Gold consumption in China, the world’s largest user after India, jumped 54 percent in the first half of 2013, putting the country on track to become the top bullion consumer at a time when demand is contracting elsewhere.

Consumption reached 706.36 metric tons in the first six months, the China Gold Association said today in an e-mailed report. Gold-bar purchases surged 87 percent to 278.81 tons, while jewelry gained 44 percent to 383.86 tons, it said. Demand accelerated from growth of 26 percent in the first quarter, according to data from the association, which is funded by miners, refiners, retailers and jewelry makers.

Gold is heading for its worst year in three decades as some investors lost faith in the metal as a store of value and amid speculation the U.S. Federal Reserve will curb debt-buying. India doubled a tax on inbound shipments and curbed financing to tackle a surge in demand after the metal entered a bear market in April. China is the world’s largest gold producer.

“China may overtake India as the biggest consumer as early as this year,” said Zhang Wei, an analyst at Zhaojin Futures Co. in Zhaoyuan. “Demand in China has great potential to improve further as the country encourages private sector holdings.”

Bullion of 99.99 percent purity on the Shanghai Gold Exchange dropped 27 percent in the first six months, and was at 265.90 yuan a gram ($1,351.30 an ounce) at 2:12 p.m. in Beijing. In London, gold for immediate delivery traded 21 percent lower this year at $1,329.15 an ounce.

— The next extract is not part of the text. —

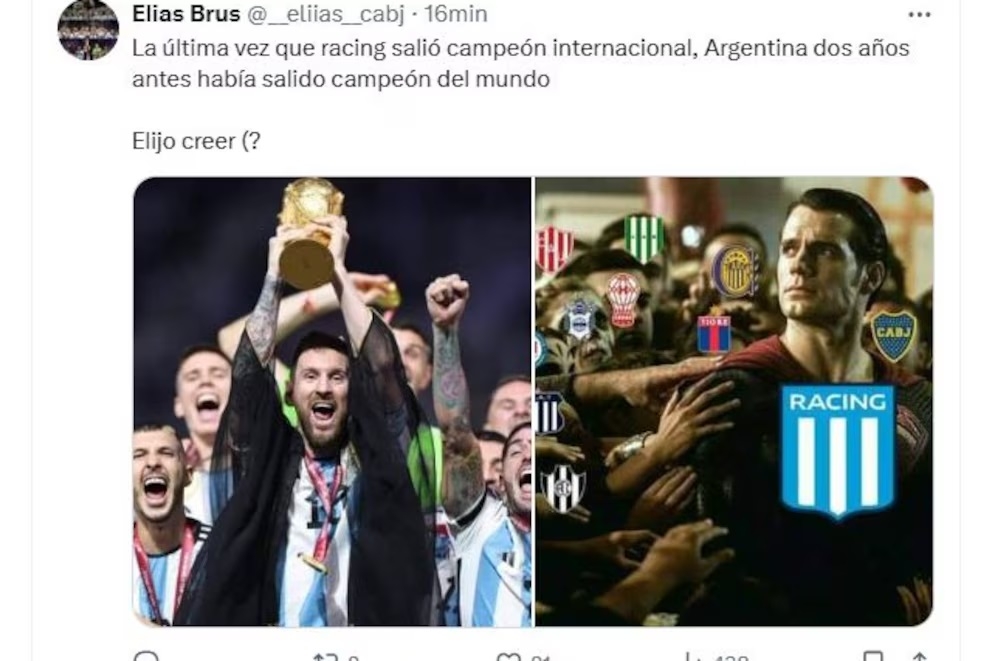Open the Racing crest meme image
Image resolution: width=992 pixels, height=661 pixels.
coord(734,402)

India will curtail gold imports below 845 tons this year as Asia’s third-biggest economy takes steps to curb a record current-account deficit and defend the currency, Finance Minister Palaniappan Chidambaram said on July 31. The country has doubled a tax on imports this year and tightened rules on overseas purchases to tackle a surge in demand.

Net imports into China more than doubled in the first half to 493 tons, from about 239 tons a year ago, according to Bloomberg calculations based on Hong Kong customs data.